I ordered yarn (you should know I initially typed that as 'yearn' and that says a lot) so I can make myself a balaclava because a) I don't have a job right now and b) I'm trying to spend more time not holding my phone this year. I messed up unraveling the skein of yarn and it quickly turned into a mess, a complete layered web of merino wool that I didn't even know how to begin approaching. Not long ago, I would have gotten frustrated and thrown it out, using different yarn or ordering more yarn, beating myself up for ruining it; I may have even abandoned the project entirely to be honest with you. I didn't do that though. I sat down and watched a movie and set about salvaging as much as I could, winding it into a ball of yarn so I could begin crocheting this week. I couldn't save it all but I saved more than I thought was possible. I surprised myself not by what I salvaged but by the fact that I was gentle with myself in the face of what felt like a failure. Something good is possible when I stop hoping for and expecting perfect.

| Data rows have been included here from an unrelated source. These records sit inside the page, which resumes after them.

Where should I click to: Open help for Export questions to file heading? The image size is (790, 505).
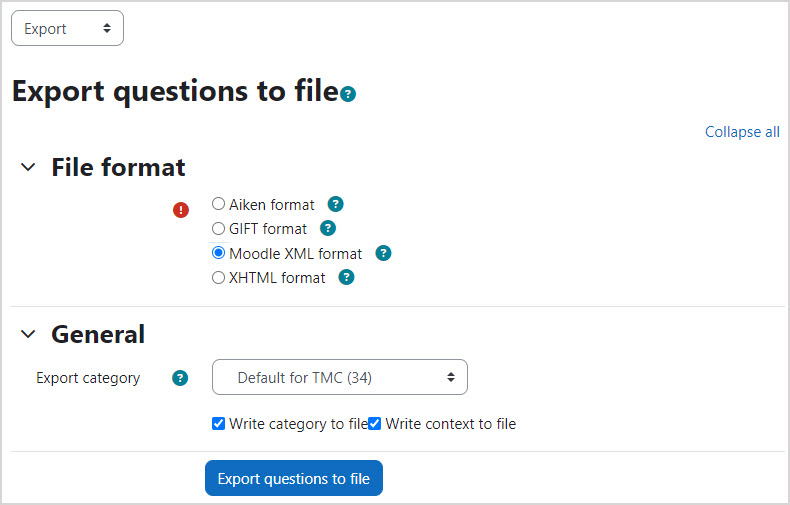click(348, 94)
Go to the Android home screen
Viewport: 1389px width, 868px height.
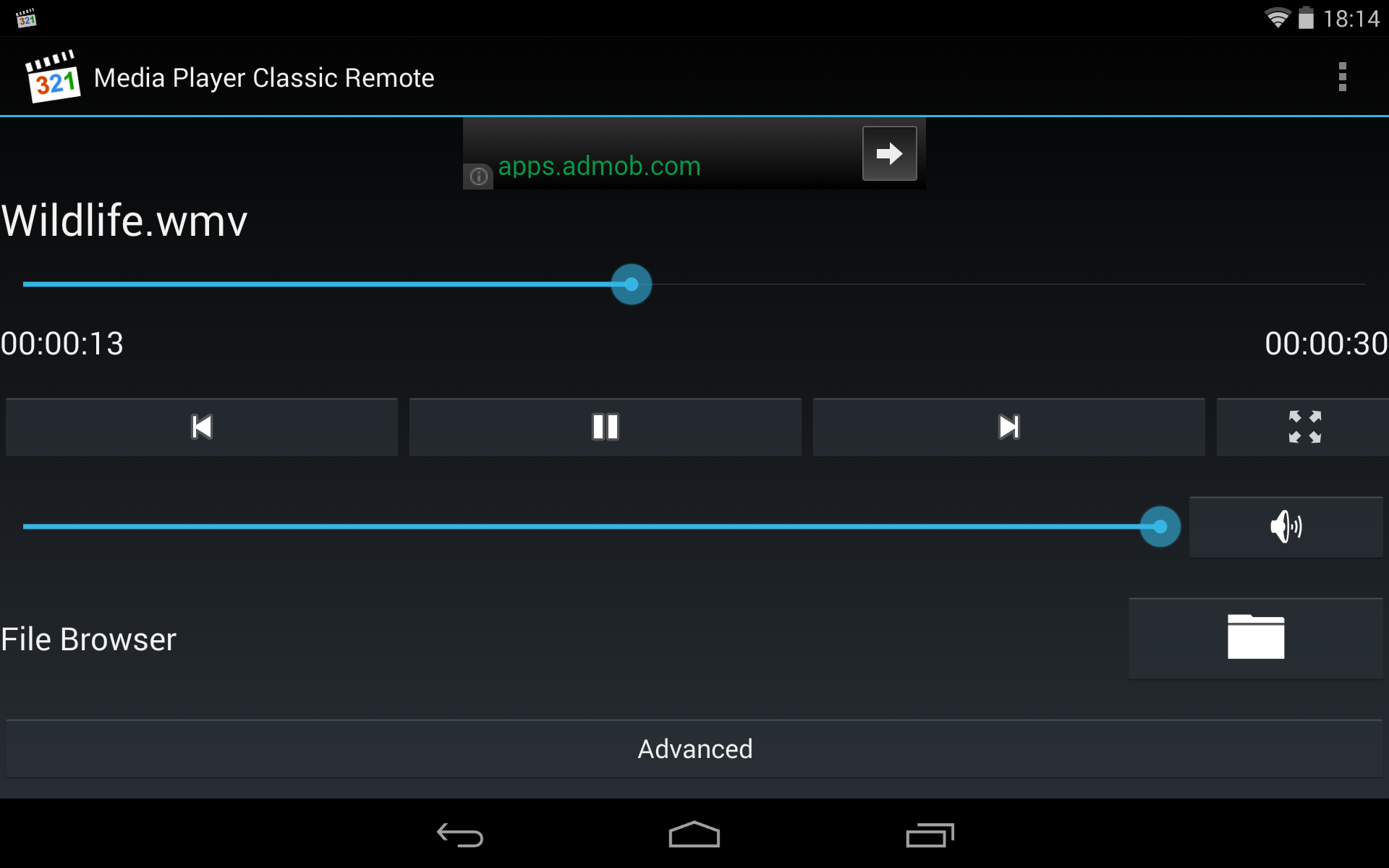pos(694,834)
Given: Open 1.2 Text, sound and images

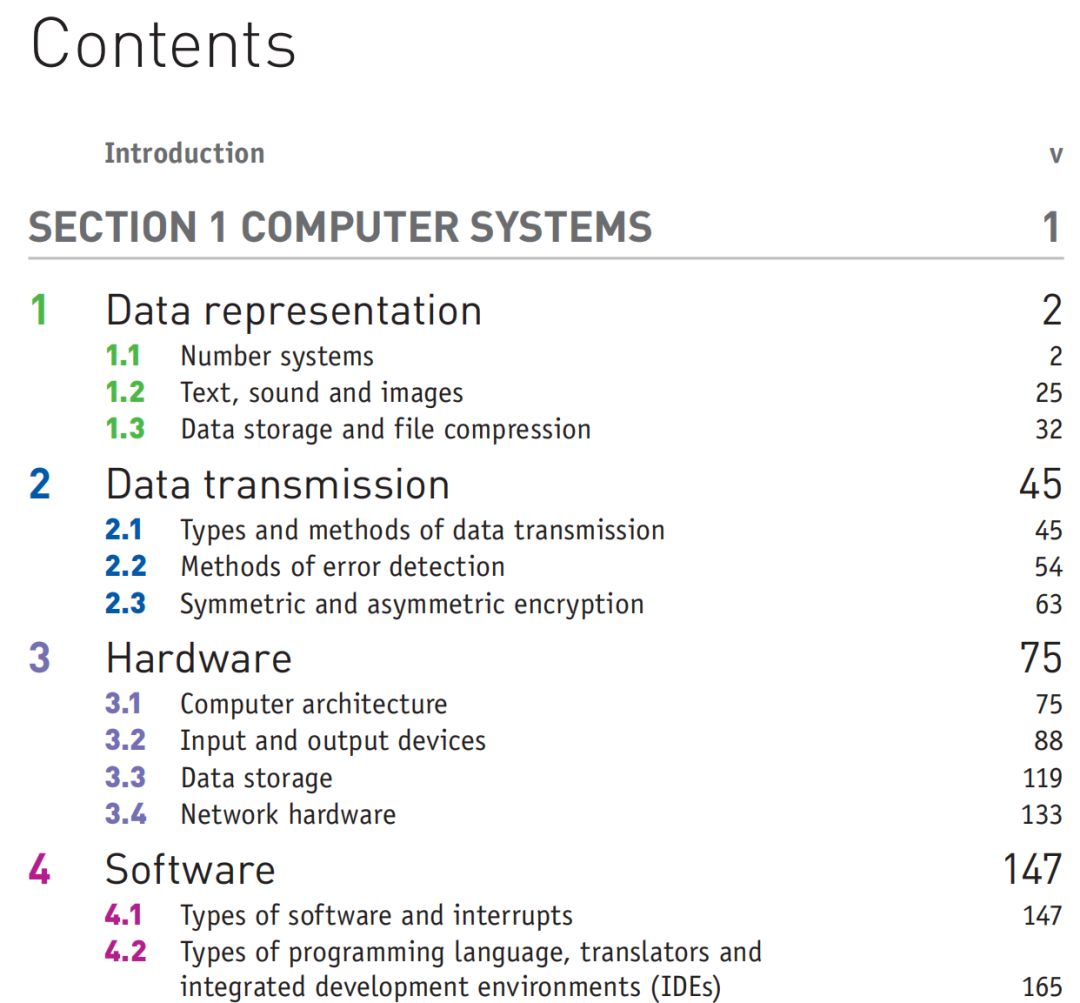Looking at the screenshot, I should click(x=322, y=393).
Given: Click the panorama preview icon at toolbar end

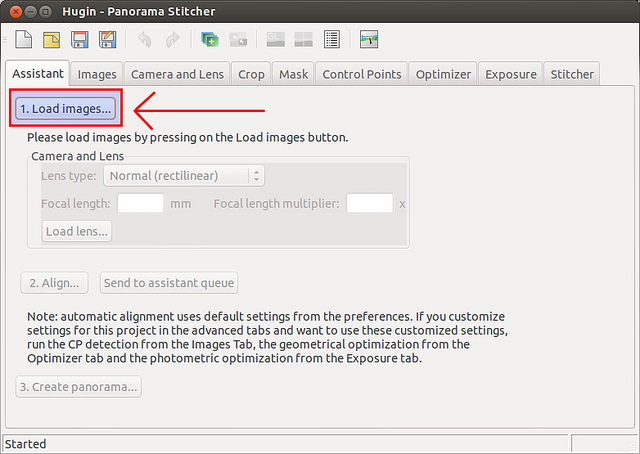Looking at the screenshot, I should click(x=369, y=40).
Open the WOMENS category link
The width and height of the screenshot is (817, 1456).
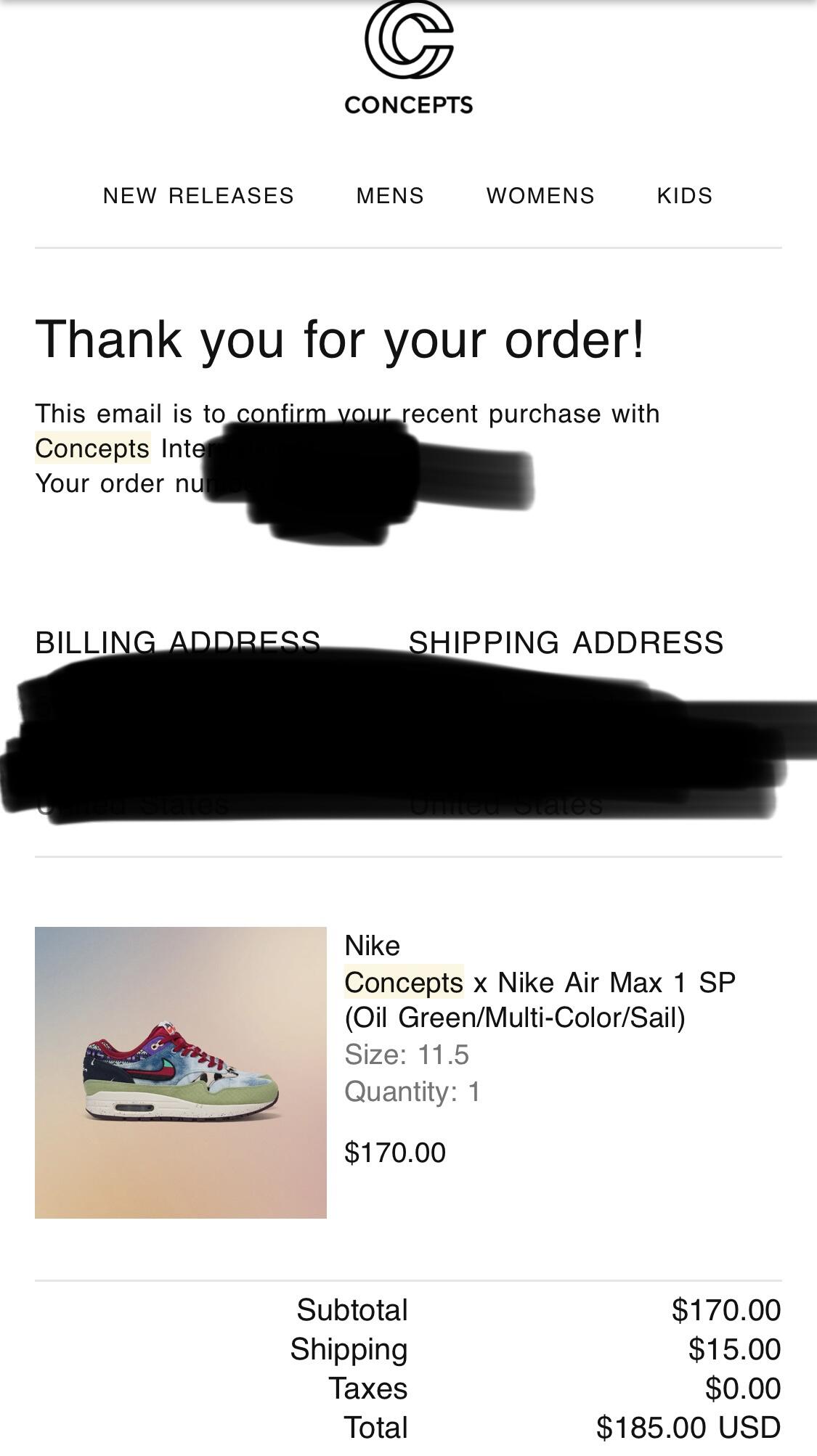(x=540, y=196)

Because of core shame, I never ever got angry as a kid. I had one temper tantrum that ended very badly for me and I quickly realized how dangerous it was to express how I felt. I got very good at swallowing my anger, my pain, my disappointment and it sat in my belly for decades, keeping me alone even when I was with people. It seeps out in different ways: sarcasm, passive aggression, snide comments, resentment, all the hits. It's almost like a sickness coming out of your pores, isolating you from anything that could make things better. I've only started letting myself actually get angry in the past few years. It started after my mom died, finally feeling safe enough to let out how I felt, to not push it down and try to keep the peace. It scares me sometimes. I'm not used to my anger. I'm used to other people's anger and it makes me freeze and leave my body; my own anger feels explosive and like someone else entirely. It's not though, it's just me, the parts that never saw the light of day while I was trying to please everyone around me. I'm still not used to it but each time I get angry, each time I stand up for myself, each time I let myself be angry and messy, the Venn diagram of who I was inside and who I am publicly shifts closer and closer to being a circle.
We have talked about tearing down the non load bearing wall that encloses our bedroom closet for years now and the night before I was about to start it, we realized it was a terrible idea. Within an hour we had figured out how to do what we wanted with our bedroom without tearing down a lath and plaster wall that was put up in 1923. Sometimes your plan sucks and you need to make a new one on a whim. No shame in that.